Pepper Santalucia: Thank you, Patrick. I did see a gentleman typing in the chat pod, but the question hasn't surfaced. I don't have any additional questions. Okay, so Pablo's question just popped up: In the P3 case, shouldn't there have been an alert for the DSCR for being 1.22, which is less than the 1.3?

Patrick DeCorla-Souza: So the 1.22, if you go back-- let's go back and look at the slide. You see the availability payment-- sorry, conventional delivery-- did we show the inputs? We have to go all the way back to the inputs. Where are the financing inputs? Okay, here. You see the financing inputs for availability payment, we had reduced it to 1.20. The lenders feel more comfortable with the lower DSCR than in the case of a toll concession, and so that's why the model is only trying to satisfy 1.20, but as you recall, at the same time, it has to satisfy this 85 percent debt requirement.
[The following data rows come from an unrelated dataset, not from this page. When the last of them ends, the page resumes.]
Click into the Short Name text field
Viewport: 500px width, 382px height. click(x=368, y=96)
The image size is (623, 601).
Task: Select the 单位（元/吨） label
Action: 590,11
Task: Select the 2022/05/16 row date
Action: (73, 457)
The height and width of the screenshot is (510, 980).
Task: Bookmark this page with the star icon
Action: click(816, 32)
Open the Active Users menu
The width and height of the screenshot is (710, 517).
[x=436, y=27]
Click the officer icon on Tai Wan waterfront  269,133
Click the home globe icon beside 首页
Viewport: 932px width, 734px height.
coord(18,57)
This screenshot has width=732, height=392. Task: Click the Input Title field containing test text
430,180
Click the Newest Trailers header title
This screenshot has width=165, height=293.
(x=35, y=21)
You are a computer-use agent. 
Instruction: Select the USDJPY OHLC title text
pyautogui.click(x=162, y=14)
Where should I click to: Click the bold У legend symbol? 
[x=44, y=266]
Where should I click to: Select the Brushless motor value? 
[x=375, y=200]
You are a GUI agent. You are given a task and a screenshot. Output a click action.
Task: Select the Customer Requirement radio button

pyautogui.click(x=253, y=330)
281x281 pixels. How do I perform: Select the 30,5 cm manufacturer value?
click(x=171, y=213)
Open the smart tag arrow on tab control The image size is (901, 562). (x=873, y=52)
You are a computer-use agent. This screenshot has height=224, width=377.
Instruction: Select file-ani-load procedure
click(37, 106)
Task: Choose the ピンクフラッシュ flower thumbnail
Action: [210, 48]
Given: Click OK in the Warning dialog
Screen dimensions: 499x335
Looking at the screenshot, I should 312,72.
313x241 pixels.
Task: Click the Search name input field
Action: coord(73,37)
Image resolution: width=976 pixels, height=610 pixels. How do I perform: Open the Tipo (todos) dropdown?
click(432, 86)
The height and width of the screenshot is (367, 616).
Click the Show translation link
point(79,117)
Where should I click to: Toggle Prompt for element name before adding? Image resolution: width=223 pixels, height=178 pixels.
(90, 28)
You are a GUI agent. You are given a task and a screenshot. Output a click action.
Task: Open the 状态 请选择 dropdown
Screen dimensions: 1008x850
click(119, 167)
So it's trying to get the best solution, and if it's trying to satisfy 85 percent debt, it cannot satisfy the 1.20 at the same time, and this is a more hard requirement because they definitely-- the lenders want the 15 percent equity in there, so they won't want anything less than 15 percent. And so that's why the DSCR is more than what the lender has required, simply because the two have-- of the two in this case, the 85 percent is more important to the lenders. They don't mind, of course, if there's a higher cushion in the debt service coverage ratio, because that's to their advantage. They wouldn't want it less than 1.20. Okay, any other questions? You can open up the lines and see if there are any questions, Pepper.

Pepper Santalucia: Sure, I'll go ahead and do so.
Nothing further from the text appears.